What is optimum size?
How can a board think about optimum board size? We need to start with the board’s overall objective and key roles (monitoring and advising/decision-making) and consider how board size affects its ability to perform those roles and thereby achieve that objective. Whether it’s a business seeking to best serve shareholder interests or a not-for-profit seeking to best serve a social interest, determining optimum board size involves the same trade-off.
That trade-off is between the benefits and costs of increasing board size. The optimum board size is the one that maximises the net benefits.
The possible benefits include more expertise, knowledge and diversity. The costs may be many and varied. Apart from extra director fees, there are many “soft” costs that are impossible to quantify but may be substantial. Co-ordination and communication problems increase with group size. Given meeting time constraints, directors have less opportunity to present views and influence outcomes, raising incentives to free-ride (apply less effort). The bigger a group, the harder it is to achieve consensus and make timely decisions.
Many economic studies confirm that the relationship between board size and organisation performance is hill-shaped. Adding a director to an undersized board helps climb the hill, but an oversized board is over the hill.

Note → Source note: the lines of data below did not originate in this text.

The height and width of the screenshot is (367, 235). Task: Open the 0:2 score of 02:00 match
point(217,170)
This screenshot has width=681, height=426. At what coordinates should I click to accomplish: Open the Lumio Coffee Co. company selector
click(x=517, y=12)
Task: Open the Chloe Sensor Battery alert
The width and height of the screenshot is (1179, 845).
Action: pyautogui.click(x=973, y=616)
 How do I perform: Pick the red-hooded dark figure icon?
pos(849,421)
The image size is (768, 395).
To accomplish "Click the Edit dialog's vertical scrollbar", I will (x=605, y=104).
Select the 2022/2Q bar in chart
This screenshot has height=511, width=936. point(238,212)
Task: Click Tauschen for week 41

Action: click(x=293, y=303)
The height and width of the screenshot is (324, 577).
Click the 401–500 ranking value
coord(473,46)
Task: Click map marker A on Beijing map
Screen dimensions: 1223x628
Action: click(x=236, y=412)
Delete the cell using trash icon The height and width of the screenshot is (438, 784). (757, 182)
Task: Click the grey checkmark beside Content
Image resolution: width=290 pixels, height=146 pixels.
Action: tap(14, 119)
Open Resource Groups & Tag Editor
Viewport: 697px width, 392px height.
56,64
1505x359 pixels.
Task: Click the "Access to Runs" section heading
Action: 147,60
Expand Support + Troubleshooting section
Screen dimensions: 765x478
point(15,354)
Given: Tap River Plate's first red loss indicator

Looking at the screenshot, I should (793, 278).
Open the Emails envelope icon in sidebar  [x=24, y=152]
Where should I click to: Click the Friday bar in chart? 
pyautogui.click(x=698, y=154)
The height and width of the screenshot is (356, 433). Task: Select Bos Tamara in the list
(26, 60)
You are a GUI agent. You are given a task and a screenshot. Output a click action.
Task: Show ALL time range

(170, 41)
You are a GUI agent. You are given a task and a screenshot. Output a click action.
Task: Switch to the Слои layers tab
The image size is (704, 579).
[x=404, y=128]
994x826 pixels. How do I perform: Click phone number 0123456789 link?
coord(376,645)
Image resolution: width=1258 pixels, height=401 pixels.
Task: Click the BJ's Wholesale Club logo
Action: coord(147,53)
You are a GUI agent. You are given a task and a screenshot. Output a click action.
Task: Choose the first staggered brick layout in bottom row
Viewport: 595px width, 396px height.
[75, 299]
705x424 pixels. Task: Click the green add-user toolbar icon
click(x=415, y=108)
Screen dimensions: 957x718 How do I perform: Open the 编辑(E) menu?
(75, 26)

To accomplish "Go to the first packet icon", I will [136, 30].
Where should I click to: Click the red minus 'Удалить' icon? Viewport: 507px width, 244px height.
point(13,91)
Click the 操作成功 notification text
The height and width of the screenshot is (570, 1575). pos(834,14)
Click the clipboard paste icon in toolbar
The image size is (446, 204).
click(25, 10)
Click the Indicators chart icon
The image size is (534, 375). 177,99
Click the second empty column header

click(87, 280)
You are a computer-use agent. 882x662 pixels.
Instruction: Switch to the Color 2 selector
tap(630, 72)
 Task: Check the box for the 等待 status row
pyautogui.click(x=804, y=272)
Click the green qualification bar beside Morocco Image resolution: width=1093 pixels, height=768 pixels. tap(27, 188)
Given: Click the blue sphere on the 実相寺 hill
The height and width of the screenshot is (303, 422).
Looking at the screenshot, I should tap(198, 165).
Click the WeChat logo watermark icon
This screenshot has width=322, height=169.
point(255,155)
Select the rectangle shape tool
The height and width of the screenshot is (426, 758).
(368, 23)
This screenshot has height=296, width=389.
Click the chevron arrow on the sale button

A recent UK study found that a board size of five to six maximised return on assets (ROA). Adding a seventh director to a six-person board was found to reduce earnings before tax and interest (EBIT) by AUD 3.7 million for the average listed company. As that’s much more than one director’s compensation, it reinforces that the “soft” costs can be substantial.
Furthermore, studies show that investors place less trust in larger boards to get key decisions right.
So far, we’ve talked in absolute terms. But shouldn’t board size depend on an organisation’s characteristics? Studies show that actual board size is higher for more complex organisations (such as larger, more diversified firms with high debt). However, they also show that organisation-specific factors generally have relatively small impacts on optimal board size, typically raising/lowering optimum board size by one or two at most.
Companies also tend to exhibit strong mean reversion towards a common board size range. A recent study of US listed companies found that small boards (less than eight directors) tended to grow, while large boards (more than 11 directors) tended to shrink. This suggests that the target (and possibly optimum) board size for most US companies is in the eight to 11 range.
One Australian study found that the optimal board size of Australian listed firms was eight to 10. The average board size of Australia’s top 10 companies (9.8) has hardly changed over the past decade, despite those companies experiencing substantial growth in business size and complexity. This is consistent with research findings that organisation-specific factors have relatively little impact on optimum board size. Boards should think carefully about whether to expand membership or fill a vacancy. We often underestimate the “soft” costs and we can sometimes get the advice we need in other ways (e.g. external advisers) and avoid the downsides of a permanently bigger board.
Optimum board size also depends on other factors under the board’s control. Adding an independent director may be less worthwhile if the board is dominated by non-independents. Optimum board size also depends on getting the board mix right to ensure an appropriate balance of skills, experience, independence and knowledge.